> **What is being asked**: Please reproduce the data below line for line, changing nothing.

— START OF Exercise materials —

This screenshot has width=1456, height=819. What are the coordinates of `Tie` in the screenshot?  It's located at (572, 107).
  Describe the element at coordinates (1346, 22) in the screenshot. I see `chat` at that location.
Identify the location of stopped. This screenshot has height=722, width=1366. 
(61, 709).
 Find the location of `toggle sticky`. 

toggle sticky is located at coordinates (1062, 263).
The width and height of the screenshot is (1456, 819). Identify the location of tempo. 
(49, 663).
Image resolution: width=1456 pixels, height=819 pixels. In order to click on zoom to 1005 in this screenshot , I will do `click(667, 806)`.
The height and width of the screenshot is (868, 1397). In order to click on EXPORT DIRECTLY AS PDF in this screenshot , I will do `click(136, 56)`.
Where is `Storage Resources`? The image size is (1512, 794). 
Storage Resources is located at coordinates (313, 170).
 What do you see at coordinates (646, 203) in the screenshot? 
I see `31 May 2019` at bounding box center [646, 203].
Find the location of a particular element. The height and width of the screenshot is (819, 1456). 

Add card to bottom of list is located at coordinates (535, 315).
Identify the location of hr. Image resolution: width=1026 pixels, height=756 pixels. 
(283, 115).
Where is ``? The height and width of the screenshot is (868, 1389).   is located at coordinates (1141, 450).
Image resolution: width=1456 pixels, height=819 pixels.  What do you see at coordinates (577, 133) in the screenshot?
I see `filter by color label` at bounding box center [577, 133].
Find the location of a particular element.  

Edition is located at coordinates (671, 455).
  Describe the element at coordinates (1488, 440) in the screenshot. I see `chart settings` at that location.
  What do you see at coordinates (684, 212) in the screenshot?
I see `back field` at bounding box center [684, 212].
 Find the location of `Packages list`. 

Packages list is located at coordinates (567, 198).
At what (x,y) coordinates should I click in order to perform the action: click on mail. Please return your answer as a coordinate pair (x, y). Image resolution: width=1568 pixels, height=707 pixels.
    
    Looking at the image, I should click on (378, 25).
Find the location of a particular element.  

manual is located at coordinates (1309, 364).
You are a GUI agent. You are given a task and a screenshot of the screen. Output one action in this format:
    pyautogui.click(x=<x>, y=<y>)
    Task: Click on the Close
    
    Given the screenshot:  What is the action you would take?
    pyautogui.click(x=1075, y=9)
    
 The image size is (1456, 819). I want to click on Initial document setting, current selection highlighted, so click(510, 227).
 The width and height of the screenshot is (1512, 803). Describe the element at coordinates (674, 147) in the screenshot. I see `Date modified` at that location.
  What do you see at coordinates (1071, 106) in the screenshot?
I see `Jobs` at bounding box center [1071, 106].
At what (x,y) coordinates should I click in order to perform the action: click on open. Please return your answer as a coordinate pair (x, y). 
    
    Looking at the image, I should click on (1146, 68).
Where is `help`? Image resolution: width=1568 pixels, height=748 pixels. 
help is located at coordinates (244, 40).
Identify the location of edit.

— END OF Exercise materials —

> **Answer to this problem**:
This screenshot has width=1456, height=819. What are the coordinates of `Tie` in the screenshot?  It's located at (572, 107).
  Describe the element at coordinates (1346, 22) in the screenshot. I see `chat` at that location.
Identify the location of stopped. This screenshot has height=722, width=1366. 
(61, 709).
 Find the location of `toggle sticky`. 

toggle sticky is located at coordinates (1062, 263).
The width and height of the screenshot is (1456, 819). Identify the location of tempo. 
(49, 663).
Image resolution: width=1456 pixels, height=819 pixels. In order to click on zoom to 1005 in this screenshot , I will do `click(667, 806)`.
The height and width of the screenshot is (868, 1397). In order to click on EXPORT DIRECTLY AS PDF in this screenshot , I will do `click(136, 56)`.
Where is `Storage Resources`? The image size is (1512, 794). 
Storage Resources is located at coordinates (313, 170).
 What do you see at coordinates (646, 203) in the screenshot? 
I see `31 May 2019` at bounding box center [646, 203].
Find the location of a particular element. The height and width of the screenshot is (819, 1456). 

Add card to bottom of list is located at coordinates (535, 315).
Identify the location of hr. Image resolution: width=1026 pixels, height=756 pixels. 
(283, 115).
Where is ``? The height and width of the screenshot is (868, 1389).   is located at coordinates (1141, 450).
Image resolution: width=1456 pixels, height=819 pixels.  What do you see at coordinates (577, 133) in the screenshot?
I see `filter by color label` at bounding box center [577, 133].
Find the location of a particular element.  

Edition is located at coordinates (671, 455).
  Describe the element at coordinates (1488, 440) in the screenshot. I see `chart settings` at that location.
  What do you see at coordinates (684, 212) in the screenshot?
I see `back field` at bounding box center [684, 212].
 Find the location of `Packages list`. 

Packages list is located at coordinates (567, 198).
At what (x,y) coordinates should I click in order to perform the action: click on mail. Please return your answer as a coordinate pair (x, y). Image resolution: width=1568 pixels, height=707 pixels.
    
    Looking at the image, I should click on (378, 25).
Find the location of a particular element.  

manual is located at coordinates (1309, 364).
You are a GUI agent. You are given a task and a screenshot of the screen. Output one action in this format:
    pyautogui.click(x=<x>, y=<y>)
    Task: Click on the Close
    
    Given the screenshot:  What is the action you would take?
    pyautogui.click(x=1075, y=9)
    
 The image size is (1456, 819). I want to click on Initial document setting, current selection highlighted, so click(510, 227).
 The width and height of the screenshot is (1512, 803). Describe the element at coordinates (674, 147) in the screenshot. I see `Date modified` at that location.
  What do you see at coordinates (1071, 106) in the screenshot?
I see `Jobs` at bounding box center [1071, 106].
At what (x,y) coordinates should I click in order to perform the action: click on open. Please return your answer as a coordinate pair (x, y). 
    
    Looking at the image, I should click on (1146, 68).
Where is `help`? Image resolution: width=1568 pixels, height=748 pixels. 
help is located at coordinates (244, 40).
Identify the location of edit.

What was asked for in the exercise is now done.